• **WHAT IS REQUIRED**: Transcribe each of the following items line for line, with no change to any wording, number, or punctuation.

* START *

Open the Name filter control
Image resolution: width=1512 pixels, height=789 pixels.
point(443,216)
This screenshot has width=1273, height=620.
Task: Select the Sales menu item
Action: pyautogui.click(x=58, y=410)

* END *

• **THE RESPONSE**:
Open the Name filter control
Image resolution: width=1512 pixels, height=789 pixels.
point(443,216)
This screenshot has width=1273, height=620.
Task: Select the Sales menu item
Action: pyautogui.click(x=58, y=410)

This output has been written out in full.